Task — Pick out and copy every line in the entries below that contains the word "width".
######
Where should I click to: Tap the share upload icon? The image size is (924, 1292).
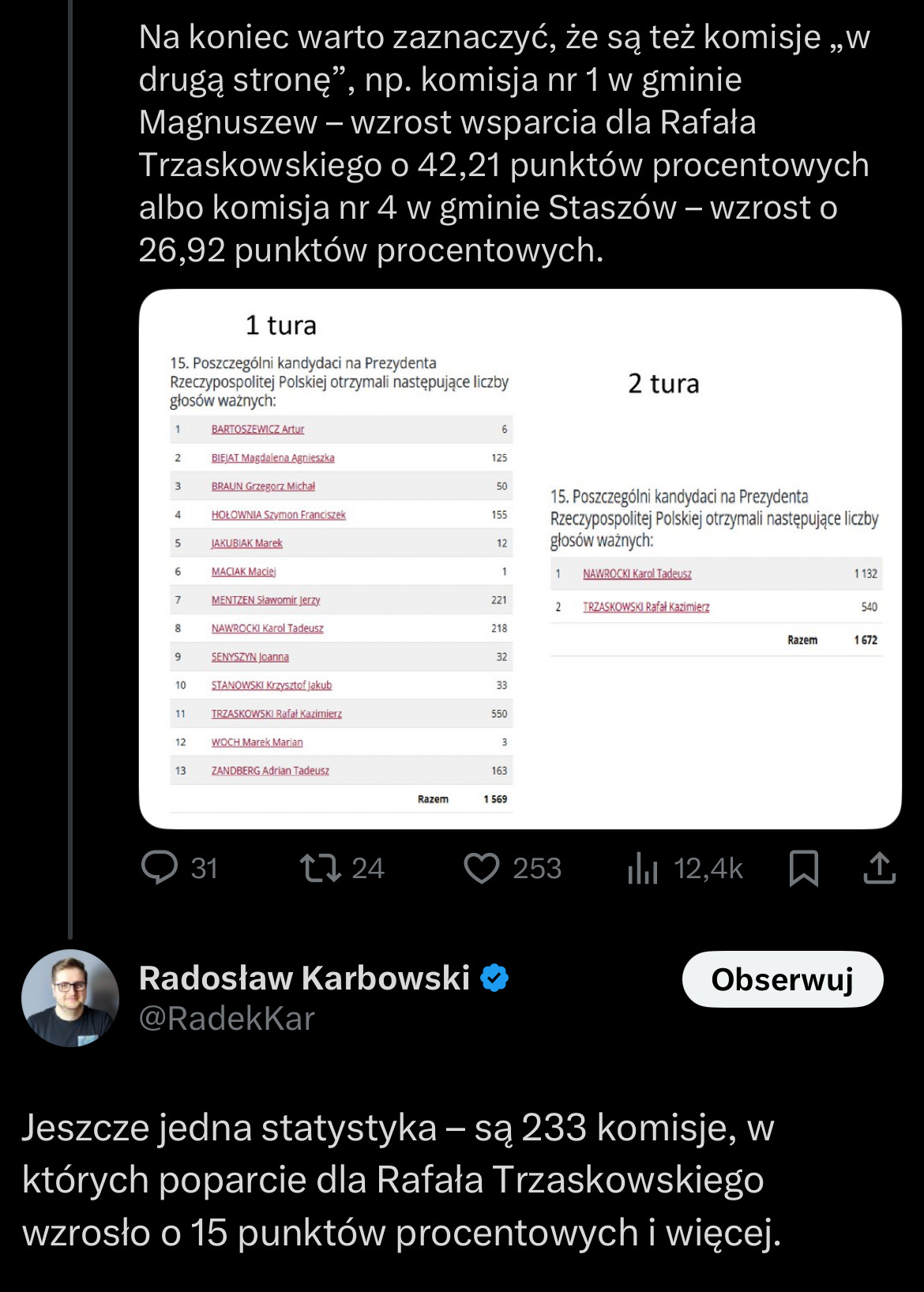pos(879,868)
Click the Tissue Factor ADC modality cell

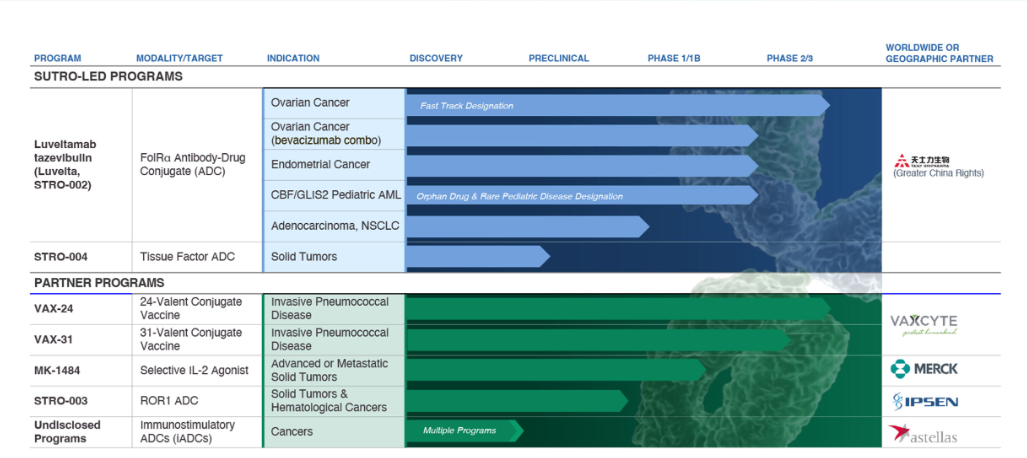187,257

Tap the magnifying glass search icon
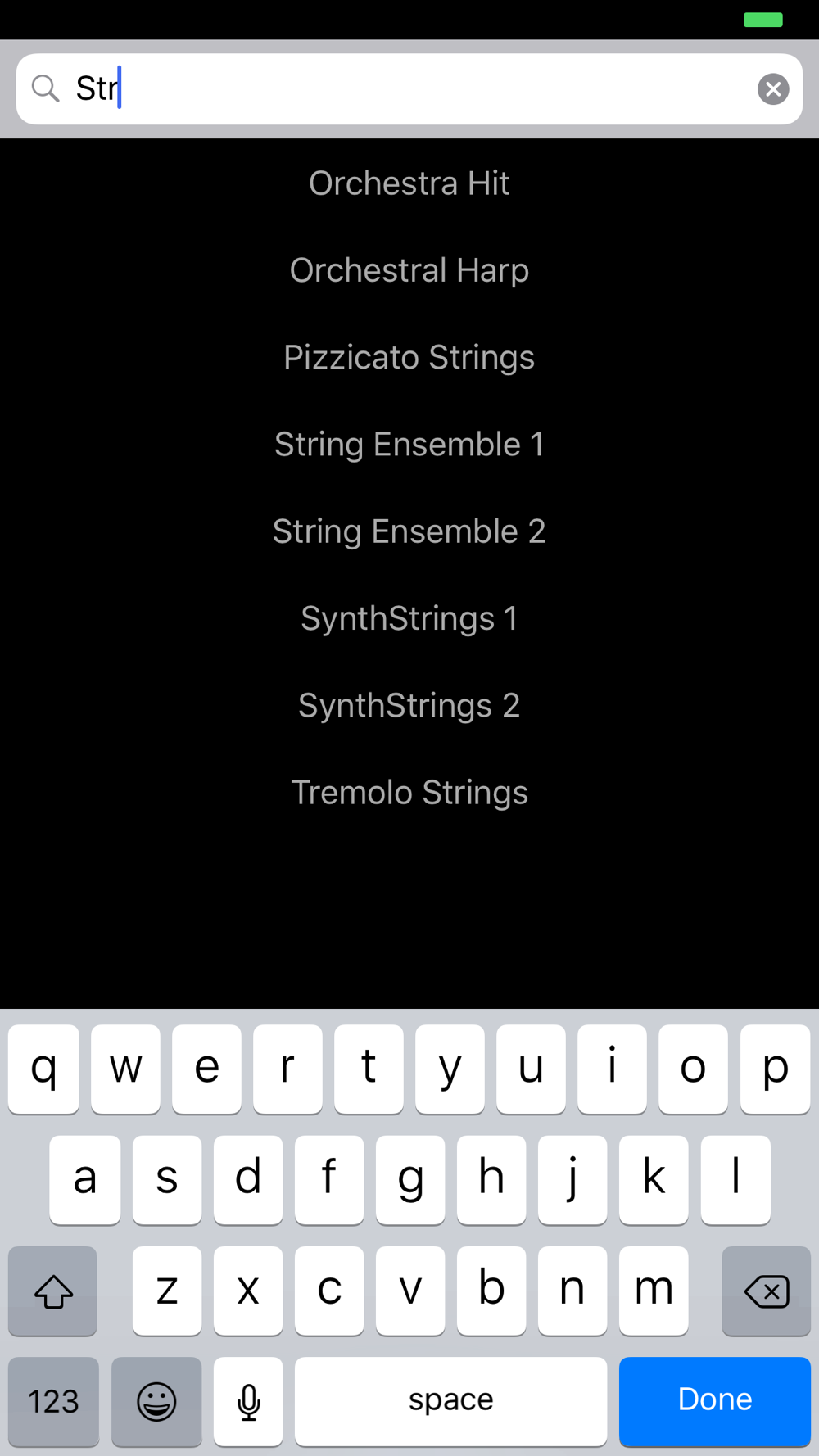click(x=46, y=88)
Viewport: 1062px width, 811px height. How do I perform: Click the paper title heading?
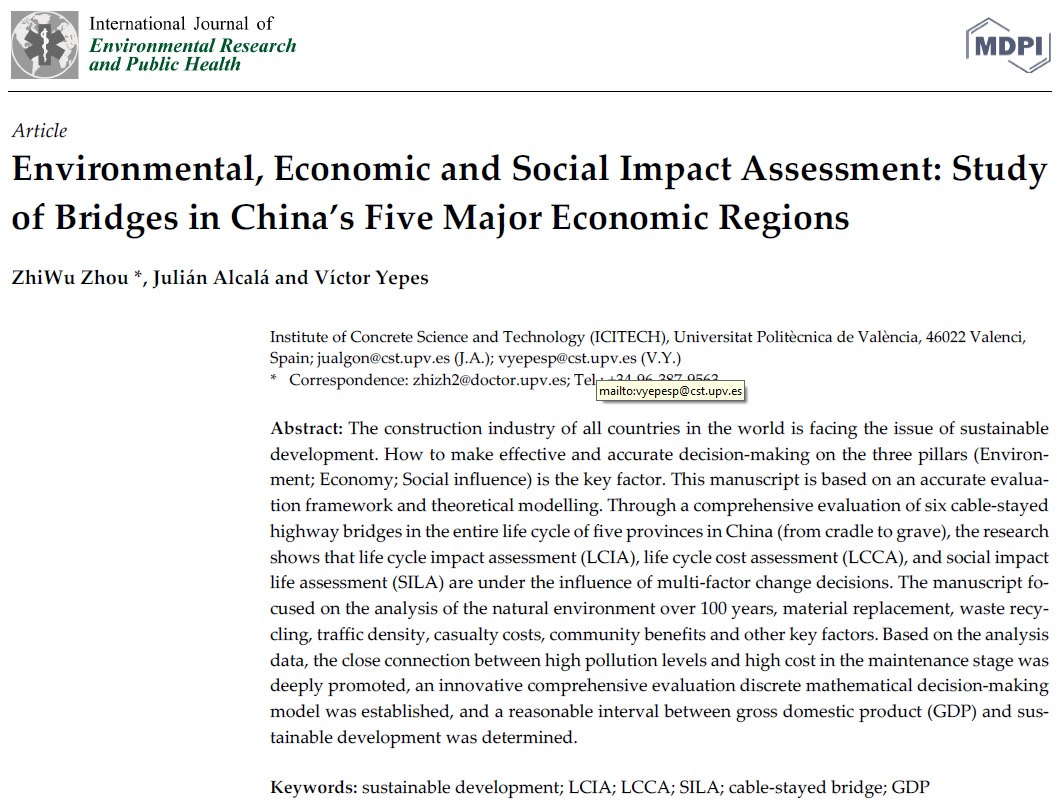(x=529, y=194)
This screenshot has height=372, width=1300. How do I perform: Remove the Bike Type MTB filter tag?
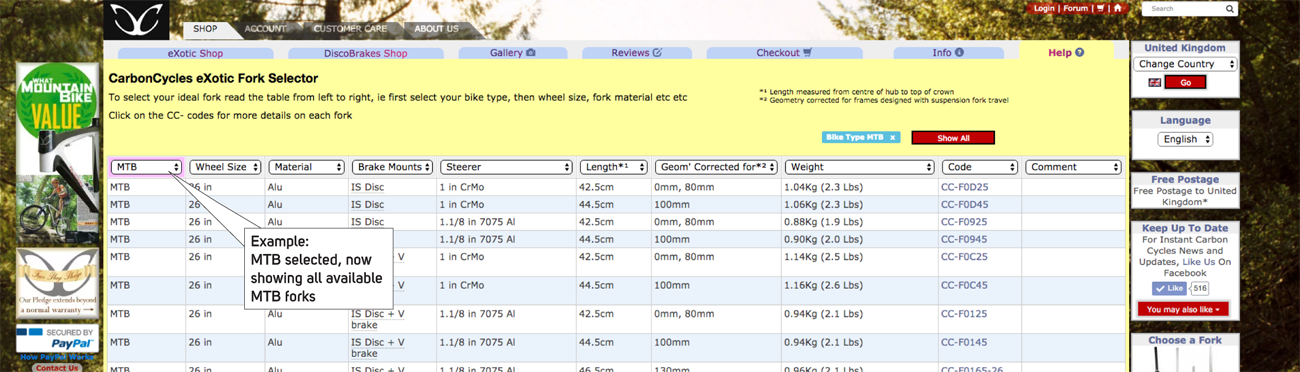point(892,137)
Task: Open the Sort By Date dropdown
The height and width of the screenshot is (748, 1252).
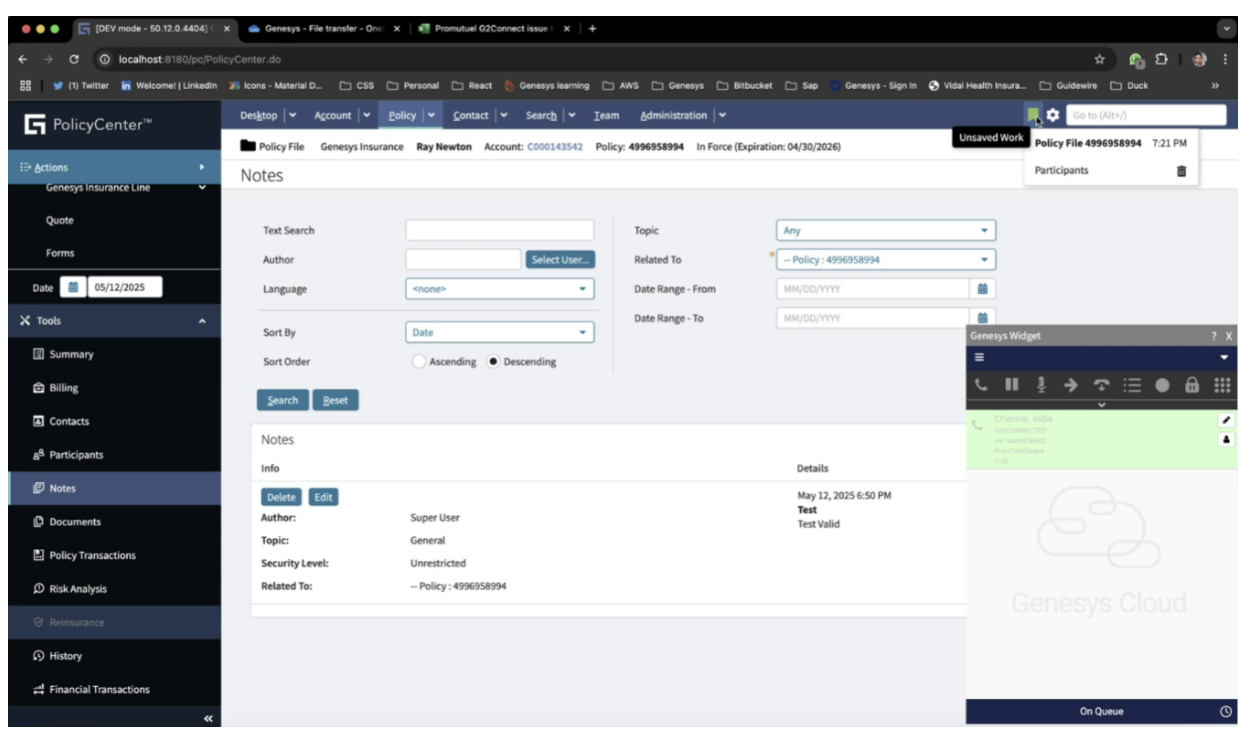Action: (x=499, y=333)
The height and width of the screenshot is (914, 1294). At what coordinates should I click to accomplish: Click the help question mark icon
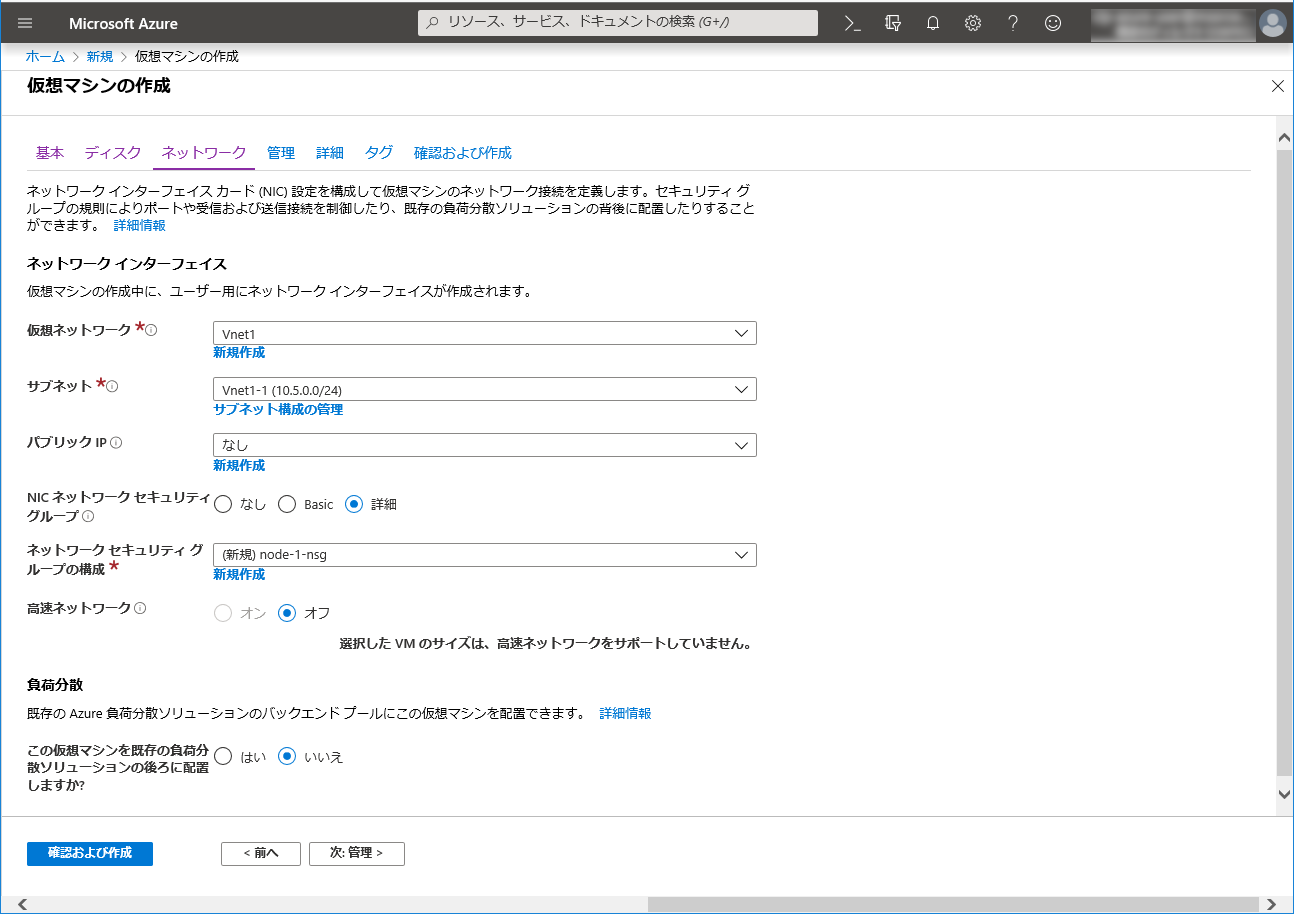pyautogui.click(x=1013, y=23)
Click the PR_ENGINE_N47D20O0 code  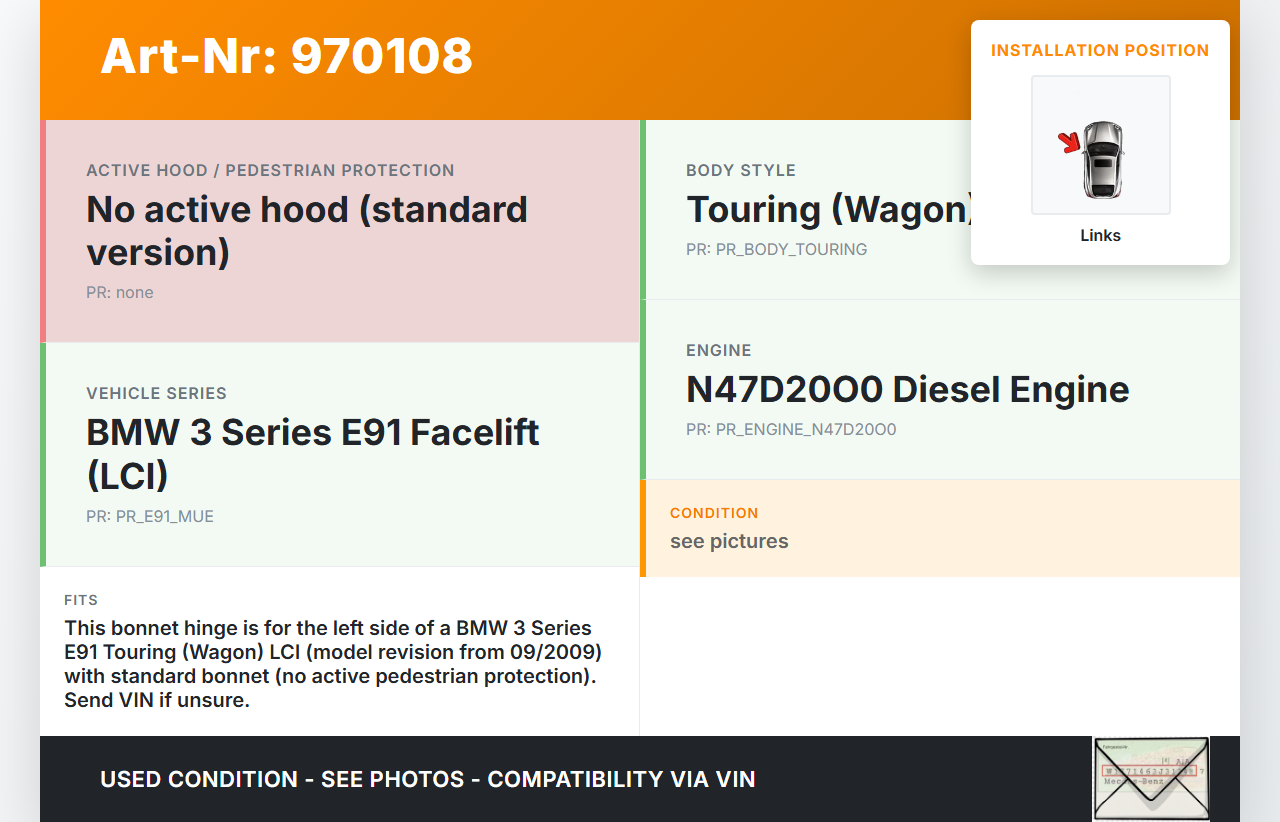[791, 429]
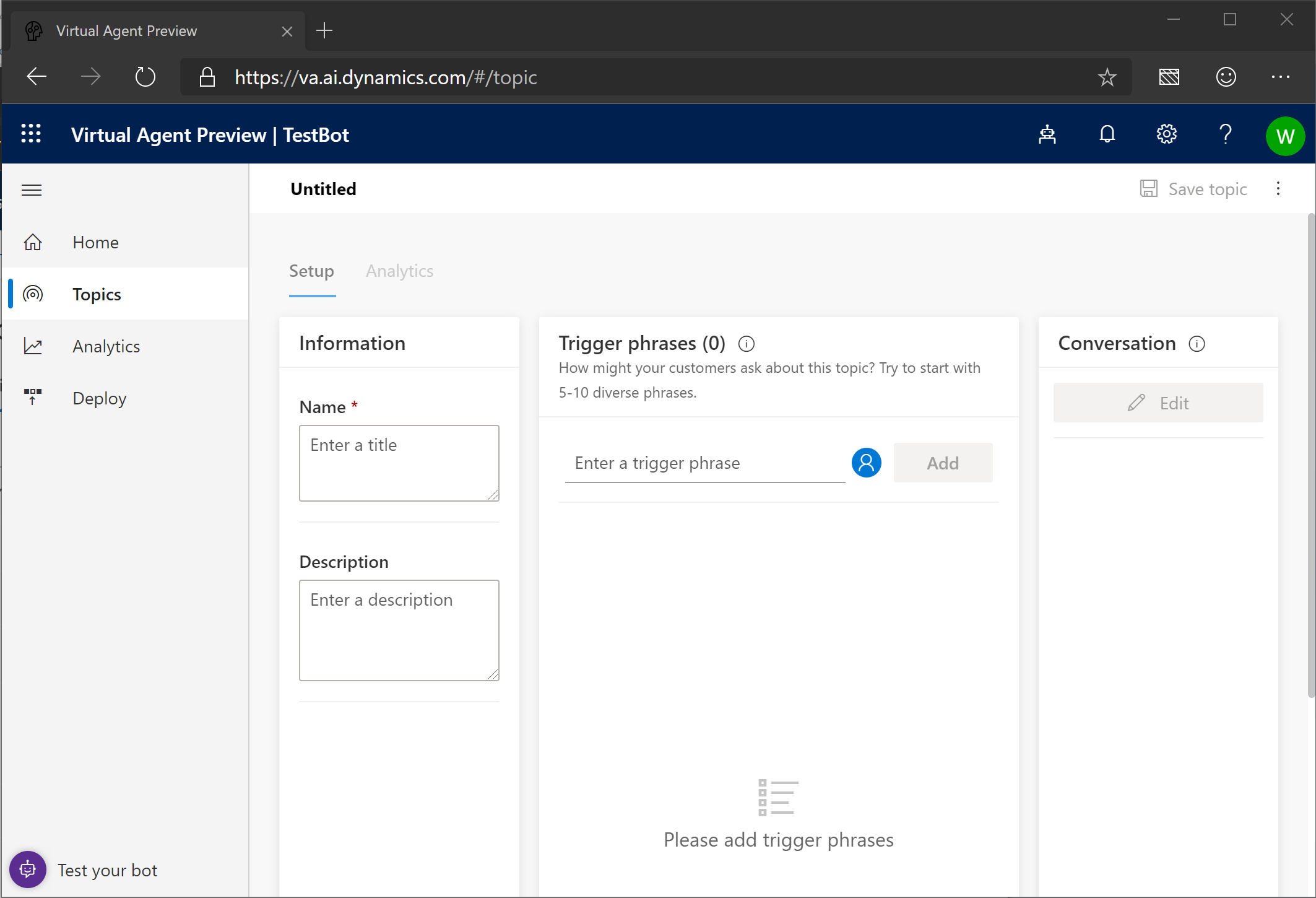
######
Correct result —
Viewport: 1062px width, 811px height. How do I perform: Click the paper title heading?
This screenshot has height=372, width=1300. How do I perform: Remove the Bike Type MTB filter tag?
The height and width of the screenshot is (748, 1252).
The height and width of the screenshot is (914, 1294). At what coordinates should I click to accomplish: Click the help question mark icon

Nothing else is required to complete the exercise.